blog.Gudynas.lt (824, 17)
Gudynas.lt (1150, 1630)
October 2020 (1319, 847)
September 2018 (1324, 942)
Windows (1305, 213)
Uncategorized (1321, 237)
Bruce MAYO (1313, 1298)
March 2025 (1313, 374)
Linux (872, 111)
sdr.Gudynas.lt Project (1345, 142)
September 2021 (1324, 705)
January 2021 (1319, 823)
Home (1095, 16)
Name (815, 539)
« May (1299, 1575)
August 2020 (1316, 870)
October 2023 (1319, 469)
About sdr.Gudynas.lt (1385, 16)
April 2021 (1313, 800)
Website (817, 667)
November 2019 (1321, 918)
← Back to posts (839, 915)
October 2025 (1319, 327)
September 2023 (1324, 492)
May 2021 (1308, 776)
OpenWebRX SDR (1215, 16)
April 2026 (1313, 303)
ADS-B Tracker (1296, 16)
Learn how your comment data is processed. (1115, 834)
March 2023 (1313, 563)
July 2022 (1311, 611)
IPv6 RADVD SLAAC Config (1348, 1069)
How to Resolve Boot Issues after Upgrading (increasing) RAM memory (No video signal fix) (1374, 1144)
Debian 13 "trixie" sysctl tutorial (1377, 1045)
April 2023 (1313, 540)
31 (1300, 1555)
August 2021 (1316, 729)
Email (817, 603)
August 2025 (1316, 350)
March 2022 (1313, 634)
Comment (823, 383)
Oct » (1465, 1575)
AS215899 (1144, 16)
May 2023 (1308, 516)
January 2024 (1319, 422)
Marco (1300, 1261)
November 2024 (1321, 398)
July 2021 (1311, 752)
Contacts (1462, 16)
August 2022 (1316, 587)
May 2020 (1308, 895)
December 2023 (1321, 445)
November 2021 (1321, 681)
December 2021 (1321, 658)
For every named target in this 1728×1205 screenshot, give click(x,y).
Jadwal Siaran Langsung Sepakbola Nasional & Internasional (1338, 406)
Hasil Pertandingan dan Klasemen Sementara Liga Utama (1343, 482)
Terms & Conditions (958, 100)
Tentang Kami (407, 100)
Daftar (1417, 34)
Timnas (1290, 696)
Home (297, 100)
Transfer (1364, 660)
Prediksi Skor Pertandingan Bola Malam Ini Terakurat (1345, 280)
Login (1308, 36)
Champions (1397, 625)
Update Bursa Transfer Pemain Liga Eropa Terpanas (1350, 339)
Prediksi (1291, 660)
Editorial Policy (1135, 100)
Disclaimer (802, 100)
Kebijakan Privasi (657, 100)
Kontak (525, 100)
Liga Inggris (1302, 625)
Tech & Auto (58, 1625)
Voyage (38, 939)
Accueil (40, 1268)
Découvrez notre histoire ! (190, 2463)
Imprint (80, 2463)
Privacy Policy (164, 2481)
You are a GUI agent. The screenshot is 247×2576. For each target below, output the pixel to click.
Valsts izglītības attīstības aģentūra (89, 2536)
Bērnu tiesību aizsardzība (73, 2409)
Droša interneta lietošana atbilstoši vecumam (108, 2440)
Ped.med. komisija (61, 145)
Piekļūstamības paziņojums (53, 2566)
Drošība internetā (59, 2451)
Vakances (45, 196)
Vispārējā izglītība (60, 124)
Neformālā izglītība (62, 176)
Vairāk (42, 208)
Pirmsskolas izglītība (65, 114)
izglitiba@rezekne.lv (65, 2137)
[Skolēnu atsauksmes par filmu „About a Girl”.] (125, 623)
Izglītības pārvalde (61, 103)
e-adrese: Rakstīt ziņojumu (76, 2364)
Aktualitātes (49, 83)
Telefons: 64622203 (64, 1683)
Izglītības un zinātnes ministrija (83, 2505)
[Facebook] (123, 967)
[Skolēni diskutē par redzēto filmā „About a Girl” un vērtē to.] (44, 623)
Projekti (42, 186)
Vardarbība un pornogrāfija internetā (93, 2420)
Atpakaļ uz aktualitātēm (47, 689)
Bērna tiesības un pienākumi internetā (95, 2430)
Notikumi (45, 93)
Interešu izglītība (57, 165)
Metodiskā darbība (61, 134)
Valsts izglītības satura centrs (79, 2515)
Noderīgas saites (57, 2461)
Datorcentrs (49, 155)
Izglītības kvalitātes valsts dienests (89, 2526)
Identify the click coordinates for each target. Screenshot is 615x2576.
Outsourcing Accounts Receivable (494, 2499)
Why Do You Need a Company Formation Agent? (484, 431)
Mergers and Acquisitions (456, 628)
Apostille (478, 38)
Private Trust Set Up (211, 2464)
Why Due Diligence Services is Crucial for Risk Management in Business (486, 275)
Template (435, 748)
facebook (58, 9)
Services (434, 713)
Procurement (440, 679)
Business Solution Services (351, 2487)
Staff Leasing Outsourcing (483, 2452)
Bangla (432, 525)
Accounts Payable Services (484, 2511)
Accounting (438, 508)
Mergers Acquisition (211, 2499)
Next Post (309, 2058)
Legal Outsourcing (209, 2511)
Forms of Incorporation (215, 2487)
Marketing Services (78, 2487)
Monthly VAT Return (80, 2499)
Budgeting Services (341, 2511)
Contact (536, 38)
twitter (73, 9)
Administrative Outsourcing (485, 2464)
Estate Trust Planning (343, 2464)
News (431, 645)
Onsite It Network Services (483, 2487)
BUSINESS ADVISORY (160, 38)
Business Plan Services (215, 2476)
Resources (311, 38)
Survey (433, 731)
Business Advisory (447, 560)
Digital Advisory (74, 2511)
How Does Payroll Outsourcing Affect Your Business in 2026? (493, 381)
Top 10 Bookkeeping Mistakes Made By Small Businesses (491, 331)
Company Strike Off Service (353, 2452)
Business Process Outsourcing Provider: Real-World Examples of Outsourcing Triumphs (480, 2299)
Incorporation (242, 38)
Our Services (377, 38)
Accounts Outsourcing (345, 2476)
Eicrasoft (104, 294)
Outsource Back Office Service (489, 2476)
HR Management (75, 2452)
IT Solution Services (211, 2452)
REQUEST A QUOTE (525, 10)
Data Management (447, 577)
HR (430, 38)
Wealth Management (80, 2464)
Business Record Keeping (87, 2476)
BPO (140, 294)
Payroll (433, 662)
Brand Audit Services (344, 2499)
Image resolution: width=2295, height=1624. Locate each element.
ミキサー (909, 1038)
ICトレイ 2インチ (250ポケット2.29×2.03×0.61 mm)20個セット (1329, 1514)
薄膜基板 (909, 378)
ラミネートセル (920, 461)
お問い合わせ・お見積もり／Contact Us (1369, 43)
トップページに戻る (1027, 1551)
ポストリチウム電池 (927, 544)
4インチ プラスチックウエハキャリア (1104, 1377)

════

Every entry should be retyped exactly as shown.

■ **Expected output**
blog.Gudynas.lt (824, 17)
Gudynas.lt (1150, 1630)
October 2020 (1319, 847)
September 2018 (1324, 942)
Windows (1305, 213)
Uncategorized (1321, 237)
Bruce MAYO (1313, 1298)
March 2025 (1313, 374)
Linux (872, 111)
sdr.Gudynas.lt Project (1345, 142)
September 2021 (1324, 705)
January 2021 (1319, 823)
Home (1095, 16)
Name (815, 539)
« May (1299, 1575)
August 2020 (1316, 870)
October 2023 (1319, 469)
About sdr.Gudynas.lt (1385, 16)
April 2021 (1313, 800)
Website (817, 667)
November 2019 (1321, 918)
← Back to posts (839, 915)
October 2025 (1319, 327)
September 2023 (1324, 492)
May 2021 (1308, 776)
OpenWebRX SDR (1215, 16)
April 2026 (1313, 303)
ADS-B Tracker (1296, 16)
Learn how your comment data is processed. (1115, 834)
March 2023 (1313, 563)
July 2022 (1311, 611)
IPv6 RADVD SLAAC Config (1348, 1069)
How to Resolve Boot Issues after Upgrading (increasing) RAM memory (No video signal fix) (1374, 1144)
Debian 13 "trixie" sysctl tutorial (1377, 1045)
April 2023 (1313, 540)
31 (1300, 1555)
August 2021 (1316, 729)
Email (817, 603)
August 2025 (1316, 350)
March 2022 (1313, 634)
Comment (823, 383)
Oct » (1465, 1575)
AS215899 (1144, 16)
May 2023 (1308, 516)
January 2024 (1319, 422)
Marco (1300, 1261)
November 2024 (1321, 398)
July 2021 (1311, 752)
Contacts (1462, 16)
August 2022 (1316, 587)
May 2020 (1308, 895)
December 2023 (1321, 445)
November 2021 (1321, 681)
December 2021 (1321, 658)
For every named target in this 1728×1205 screenshot, give click(x,y).
Jadwal Siaran Langsung Sepakbola Nasional & Internasional (1338, 406)
Hasil Pertandingan dan Klasemen Sementara Liga Utama (1343, 482)
Terms & Conditions (958, 100)
Tentang Kami (407, 100)
Daftar (1417, 34)
Timnas (1290, 696)
Home (297, 100)
Transfer (1364, 660)
Prediksi Skor Pertandingan Bola Malam Ini Terakurat (1345, 280)
Login (1308, 36)
Champions (1397, 625)
Update Bursa Transfer Pemain Liga Eropa Terpanas (1350, 339)
Prediksi (1291, 660)
Editorial Policy (1135, 100)
Disclaimer (802, 100)
Kebijakan Privasi (657, 100)
Kontak (525, 100)
Liga Inggris (1302, 625)
Tech & Auto (58, 1625)
Voyage (38, 939)
Accueil (40, 1268)
Découvrez notre histoire ! (190, 2463)
Imprint (80, 2463)
Privacy Policy (164, 2481)
You are a GUI agent. The screenshot is 247×2576. For each target below, output the pixel to click.
Valsts izglītības attīstības aģentūra (89, 2536)
Bērnu tiesību aizsardzība (73, 2409)
Droša interneta lietošana atbilstoši vecumam (108, 2440)
Ped.med. komisija (61, 145)
Piekļūstamības paziņojums (53, 2566)
Drošība internetā (59, 2451)
Vakances (45, 196)
Vispārējā izglītība (60, 124)
Neformālā izglītība (62, 176)
Vairāk (42, 208)
Pirmsskolas izglītība (65, 114)
izglitiba@rezekne.lv (65, 2137)
[Skolēnu atsauksmes par filmu „About a Girl”.] (125, 623)
Izglītības pārvalde (61, 103)
e-adrese: Rakstīt ziņojumu (76, 2364)
Aktualitātes (49, 83)
Telefons: 64622203 (64, 1683)
Izglītības un zinātnes ministrija (83, 2505)
[Facebook] (123, 967)
[Skolēni diskutē par redzēto filmā „About a Girl” un vērtē to.] (44, 623)
Projekti (42, 186)
Vardarbība un pornogrāfija internetā (93, 2420)
Atpakaļ uz aktualitātēm (47, 689)
Bērna tiesības un pienākumi internetā (95, 2430)
Notikumi (45, 93)
Interešu izglītība (57, 165)
Metodiskā darbība (61, 134)
Valsts izglītības satura centrs (79, 2515)
Noderīgas saites (57, 2461)
Datorcentrs (49, 155)
Izglītības kvalitātes valsts dienests (89, 2526)
Identify the click coordinates for each target. Screenshot is 615x2576.
Outsourcing Accounts Receivable (494, 2499)
Why Do You Need a Company Formation Agent? (484, 431)
Mergers and Acquisitions (456, 628)
Apostille (478, 38)
Private Trust Set Up (211, 2464)
Why Due Diligence Services is Crucial for Risk Management in Business (486, 275)
Template (435, 748)
facebook (58, 9)
Services (434, 713)
Procurement (440, 679)
Business Solution Services (351, 2487)
Staff Leasing Outsourcing (483, 2452)
Bangla (432, 525)
Accounts Payable Services (484, 2511)
Accounting (438, 508)
Mergers Acquisition (211, 2499)
Next Post (309, 2058)
Legal Outsourcing (209, 2511)
Forms of Incorporation (215, 2487)
Marketing Services (78, 2487)
Monthly VAT Return (80, 2499)
Budgeting Services (341, 2511)
Contact (536, 38)
twitter (73, 9)
Administrative Outsourcing (485, 2464)
Estate Trust Planning (343, 2464)
News (431, 645)
Onsite It Network Services (483, 2487)
BUSINESS ADVISORY (160, 38)
Business Plan Services (215, 2476)
Resources (311, 38)
Survey (433, 731)
Business Advisory (447, 560)
Digital Advisory (74, 2511)
How Does Payroll Outsourcing Affect Your Business in 2026? (493, 381)
Top 10 Bookkeeping Mistakes Made By Small Businesses (491, 331)
Company Strike Off Service (353, 2452)
Business Process Outsourcing Provider: Real-World Examples of Outsourcing Triumphs (480, 2299)
Incorporation (242, 38)
Our Services (377, 38)
Accounts Outsourcing (345, 2476)
Eicrasoft (104, 294)
Outsource Back Office Service (489, 2476)
HR Management (75, 2452)
IT Solution Services (211, 2452)
REQUEST A QUOTE (525, 10)
Data Management (447, 577)
HR (430, 38)
Wealth Management (80, 2464)
Business Record Keeping (87, 2476)
BPO (140, 294)
Payroll (433, 662)
Brand Audit Services (344, 2499)
Image resolution: width=2295, height=1624. Locate each element.
ミキサー (909, 1038)
ICトレイ 2インチ (250ポケット2.29×2.03×0.61 mm)20個セット (1329, 1514)
薄膜基板 (909, 378)
ラミネートセル (920, 461)
お問い合わせ・お見積もり／Contact Us (1369, 43)
トップページに戻る (1027, 1551)
ポストリチウム電池 (927, 544)
4インチ プラスチックウエハキャリア (1104, 1377)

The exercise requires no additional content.